- [Texte cité]
■ ■ ■ ■ ■ ■ ■
Environ 150 oeuvres présentent l’esthétique nabie ouverte au décloisonnement des arts et des médiums (peintures, sculptures, mais aussi photographies, objets d’arts décoratifs, mobiliers et textiles, livres…).
L’exposition a été labellisée d’intérêt national par le ministère de la culture. Ce label a été créé en 1999 pour mettre en valeur et soutenir des expositions remarquables organisées par les musées de France dans les différentes régions. Le label récompense un discours muséal innovant, une approche thématique inédite, une scénographie et un dispositif de médiation ayant pour objectif de toucher des publics très variés.
■ ■ ■ ■ ■ ■ ■
- [Lignes d'un jeu de données]
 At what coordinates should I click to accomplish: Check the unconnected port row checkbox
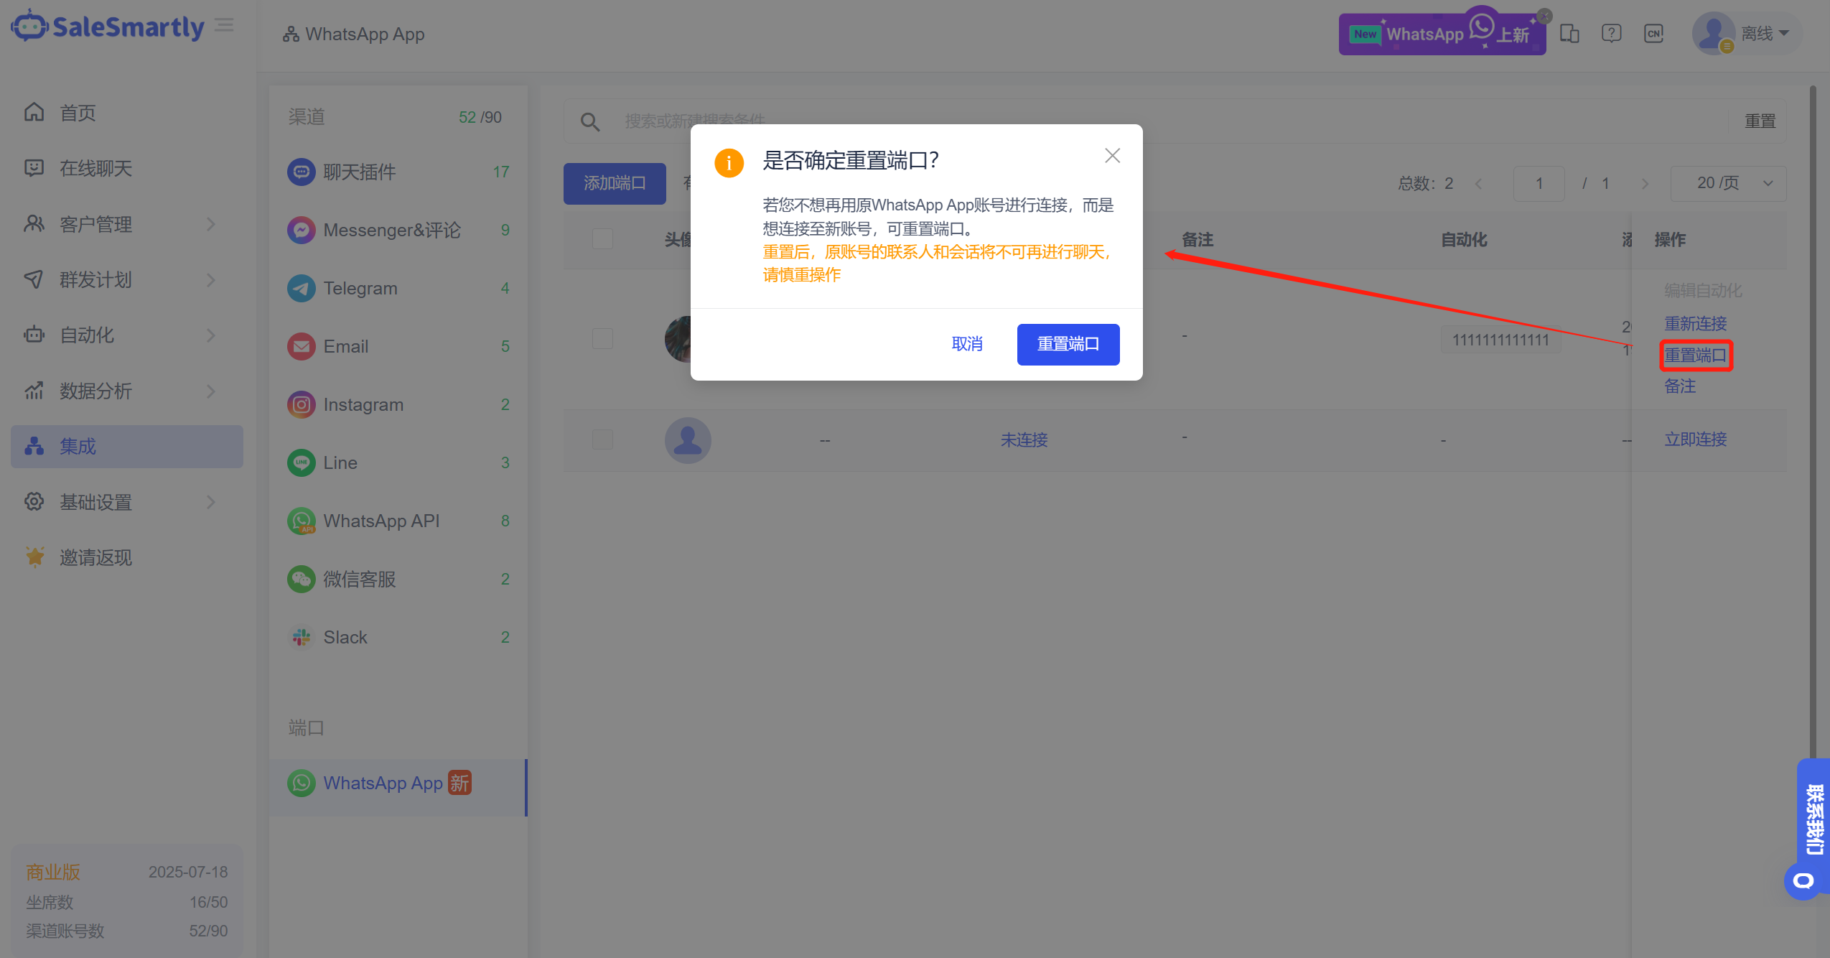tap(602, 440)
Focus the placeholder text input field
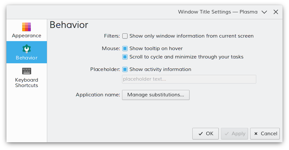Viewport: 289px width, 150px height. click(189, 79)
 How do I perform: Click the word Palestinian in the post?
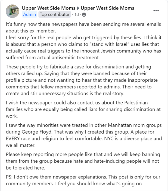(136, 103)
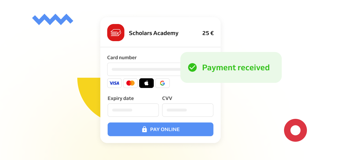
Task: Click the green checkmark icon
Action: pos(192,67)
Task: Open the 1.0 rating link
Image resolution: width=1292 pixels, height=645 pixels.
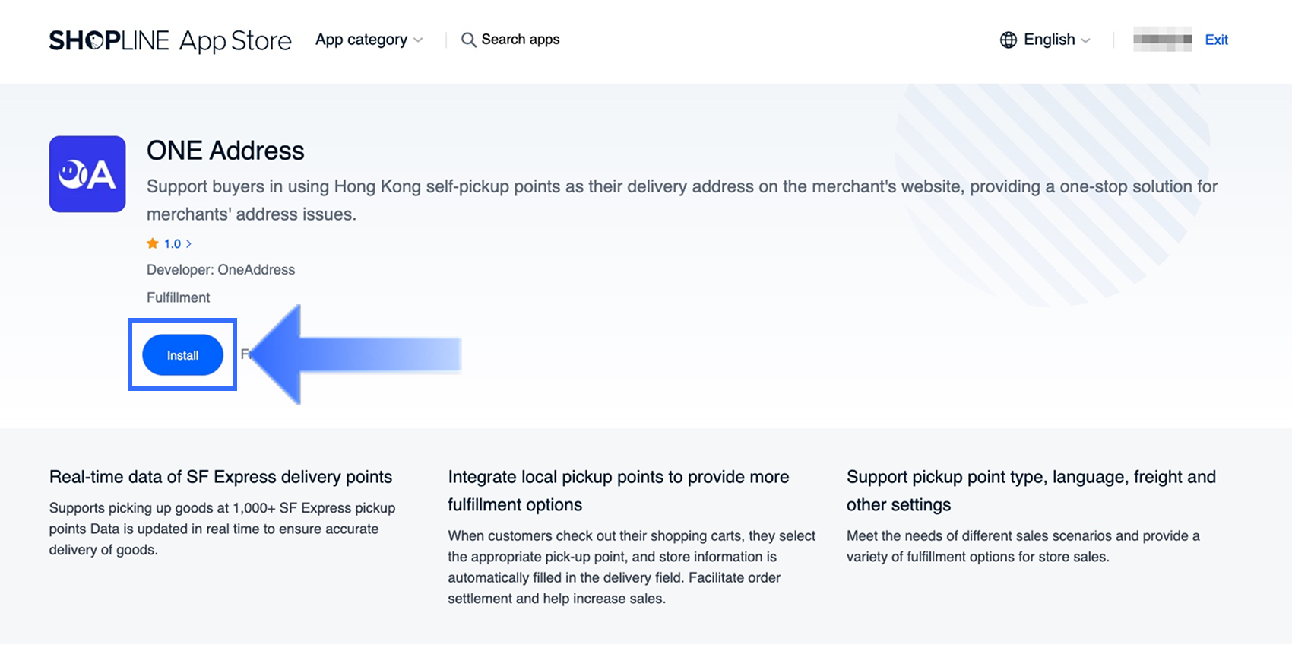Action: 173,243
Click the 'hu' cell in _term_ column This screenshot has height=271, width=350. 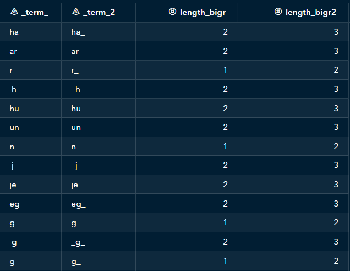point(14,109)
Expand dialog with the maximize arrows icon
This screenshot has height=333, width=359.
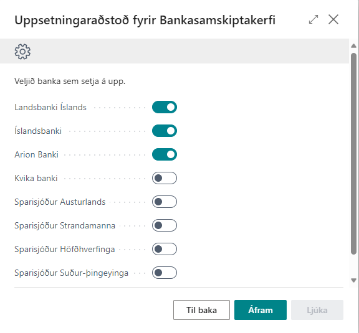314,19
■ ■ ■ ■ ■ ■ ■
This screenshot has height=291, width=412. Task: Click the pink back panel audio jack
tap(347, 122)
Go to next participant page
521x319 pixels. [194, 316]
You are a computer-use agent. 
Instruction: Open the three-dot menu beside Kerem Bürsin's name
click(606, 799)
■ ■ ■ ■ ■ ■ ■
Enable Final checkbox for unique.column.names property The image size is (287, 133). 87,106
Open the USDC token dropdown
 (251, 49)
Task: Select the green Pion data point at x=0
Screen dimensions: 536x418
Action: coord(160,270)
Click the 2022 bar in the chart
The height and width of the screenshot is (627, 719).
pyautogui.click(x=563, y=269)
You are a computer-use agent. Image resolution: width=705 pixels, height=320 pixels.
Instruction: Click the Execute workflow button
■ ■ ■ ■ ■ ■ ■
- [Consigne]
D'après le texte cité, répondez à ces questions :
1. Combien d'œuvres sont présentées ?
2. En quelle année le label a-t-il été créé ?
3. Quel ministère a donné ce label à l'exposition ?
Les lignes ne servent à rien ici.

- [Corrigé]
1. Environ 150.
2. En 1999.
3. Le ministère de la culture.